(Selected passage):
By Patrick F. Cannon
First of all, congratulations on your election. Although I no longer live in Chicago, I have lived on its western border for more than 40 years. Before that, I had lived in South Shore, Rogers Park, Logan Square and the near Southwest side. I have regularly attended and supported Chicago’s wonderful theatres and restaurants; and belong to and support no fewer than five of its museums. I am also a long-time member of its public radio and television stations. I have even written seven books on Chicago architecture and architects. Bottom line: I have a vested interest in your success.
Considering that more than 60 percent of Chicago’s registered voters didn’t bother to go to the polls, you should keep in mind that only some 20 percent of Chicagoans actively supported your candidacy. And I’m sure you realize that one of the prime factors in your election was the support of your former employer, the Chicago Teachers Union. Many people now assume you are “their” mayor, and will carry out the parts of their agenda that have nothing directly to do with educating Chicago’s children.
What they don’t understand – and what you need to accept if you are to succeed – is that your country and your city are part of a Capitalist economic system, a system it shares with most of the world; and that has been largely responsible for almost eliminating abject poverty. Granted, it can be messy, but it certainly seems more rational – and fairer, to be honest – than the Socialist paradises of Cuba, Venezuela and North Korea, where the governments still try to control means of production that hardly exist anymore.
When you claim that the rich and corporations must “pay their share,” of taxes and fees, are you aware that 10 percent of the nation’s taxpayers pay 90 percent of its taxes? I haven’t been able to find actual figures for Chicago, but I suspect they’re roughly the same. Also, keep in mind that our unique Federal system permits corporations to shop around for better deals. If the folks in Texas and Florida offer lower taxes and less red tape, then there’s nothing to stop the Boeings, Caterpillars, and Citadels from leaving town. By all means, add a “head tax” to the burden of doing business in Chicago; just don’t be surprised when more corporations vote with their feet.
You’re on record as advocating defunding the Chicago Police Department (CPD). When it became obvious that the increase in crime had become a major issue, you claimed you really didn’t mean it. But when you said it, you really did mean it.. Has experience, or the need to get elected, changed your views? If so, why not just admit it? One of your biggest challenges will be to restore the morale of the rank and file of the CPD. It should come as no surprise that they don’t like you. I don’t envy you this task, but you might start by appointing a new superintendent that they can trust and support, but who will also actually seek to comply with the 2018 Federal Consent Decree.
You should also meet with the head of the police union, John Catanzara. I know, he’s a jerk, but he represents a third of your future employees. He almost certainly thinks you’re out to destroy the CPD. Don’t tell him what you plan to do; ask him to tell you what he thinks you should do. Don’t argue with him; just listen. Confrontation didn’t work for Mayor Lightfoot, and it won’t work for you.

(Brief): Rewrite the passage of the open letter to Chicago's new mayor that opens with the words "Considering that more" and closes with "educating Chicago’s children.", switching "Chicago Teachers Union" to "CTU".

(Raw records):
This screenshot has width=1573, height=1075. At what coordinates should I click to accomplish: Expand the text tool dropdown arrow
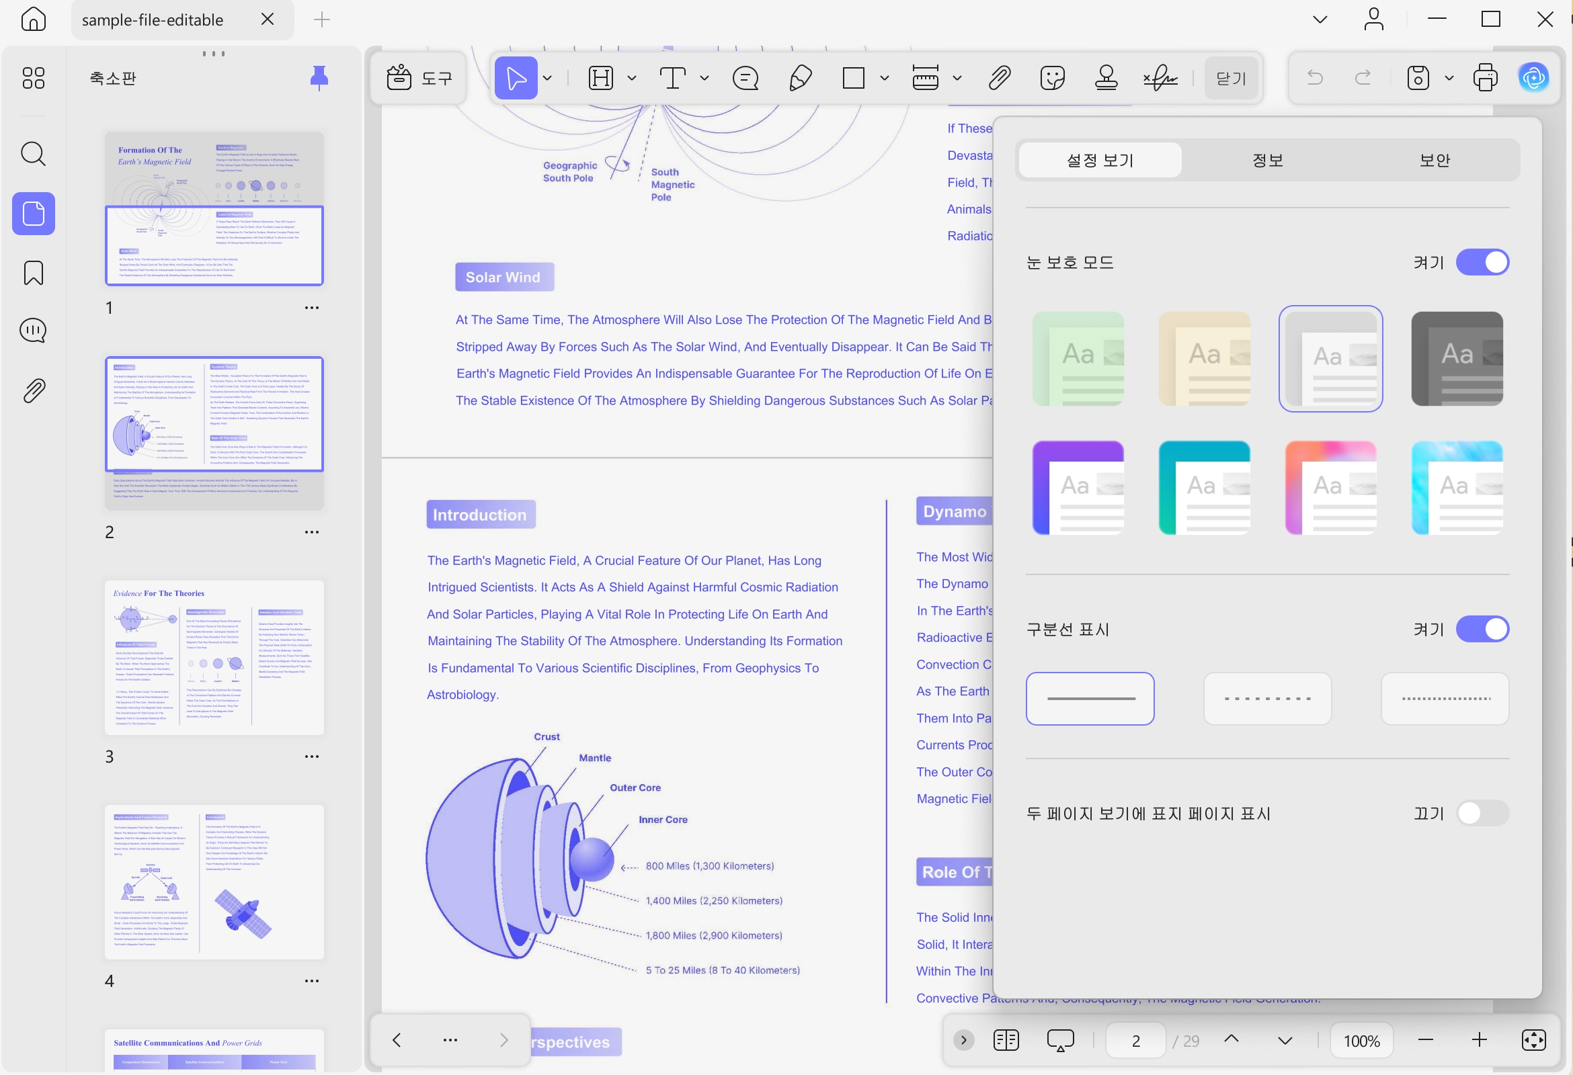[704, 78]
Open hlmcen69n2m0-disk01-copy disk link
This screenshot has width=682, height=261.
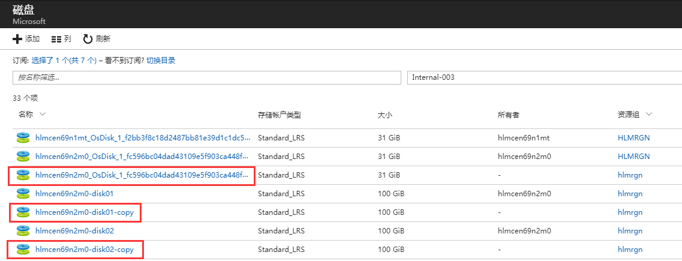88,212
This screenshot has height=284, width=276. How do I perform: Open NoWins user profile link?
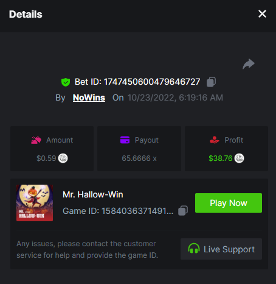(x=89, y=98)
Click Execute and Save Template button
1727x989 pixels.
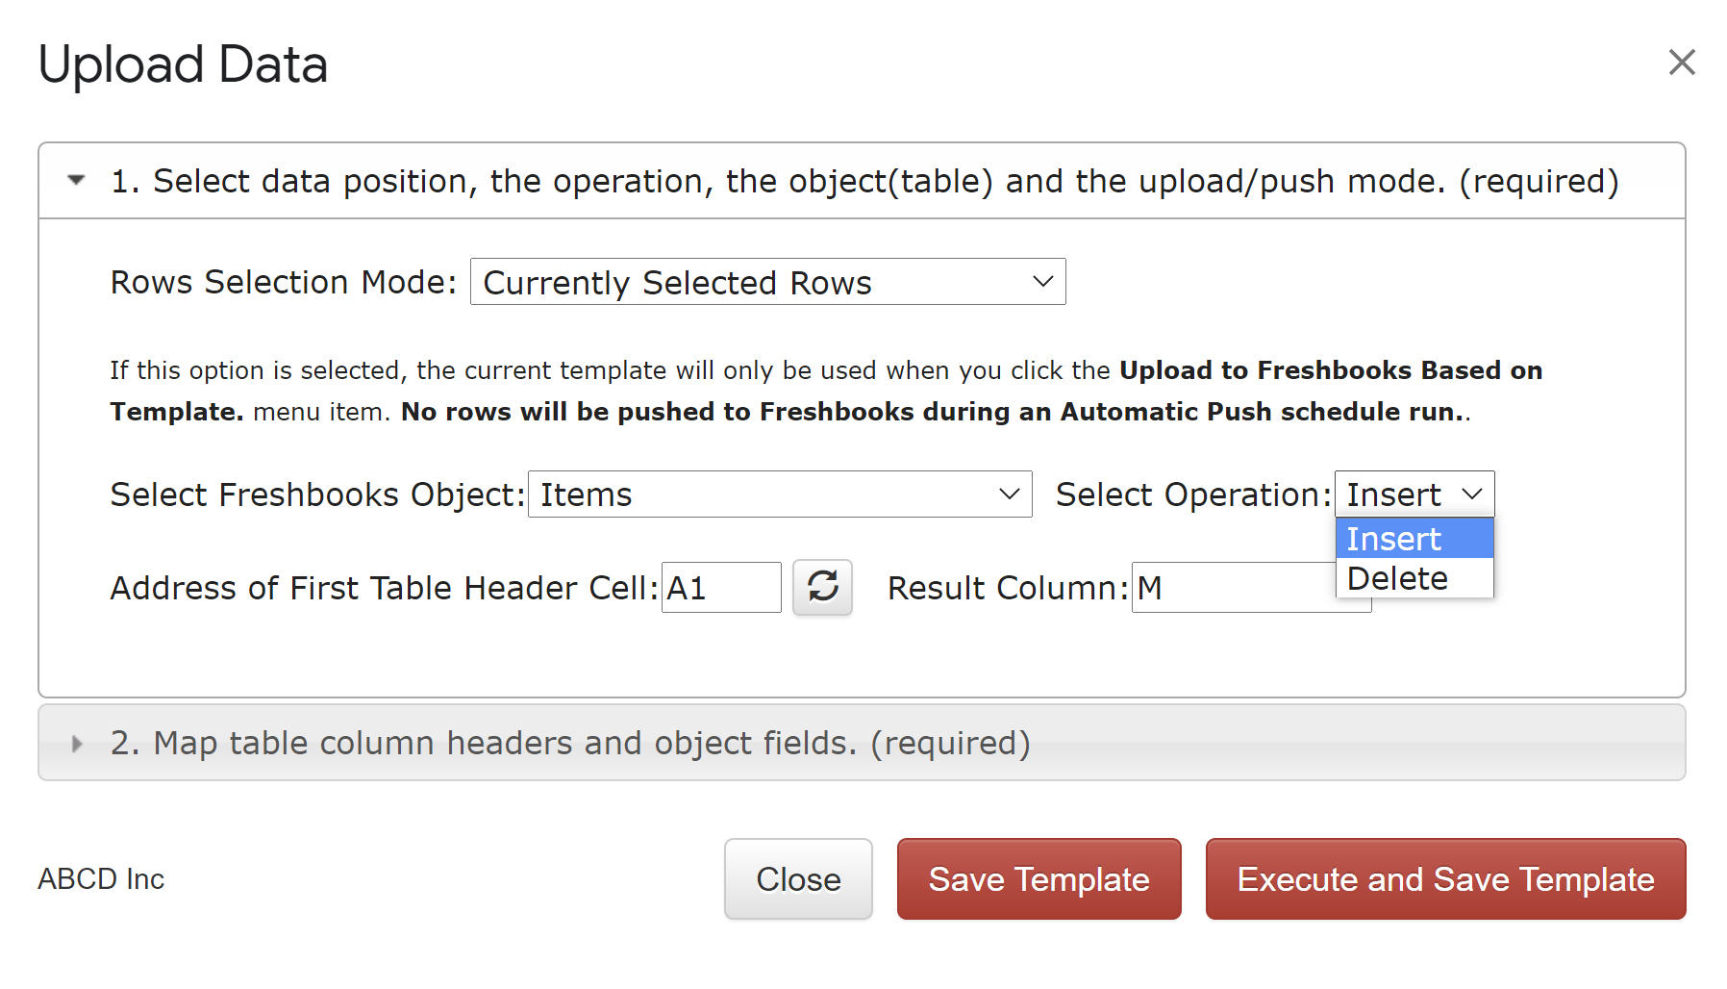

(Task response):
Considering that more than 60 percent of Chicago’s registered voters didn’t bother to go to the polls, you should keep in mind that only some 20 percent of Chicagoans actively supported your candidacy. And I’m sure you realize that one of the prime factors in your election was the support of your former employer, the CTU. Many people now assume you are “their” mayor, and will carry out the parts of their agenda that have nothing directly to do with educating Chicago’s children.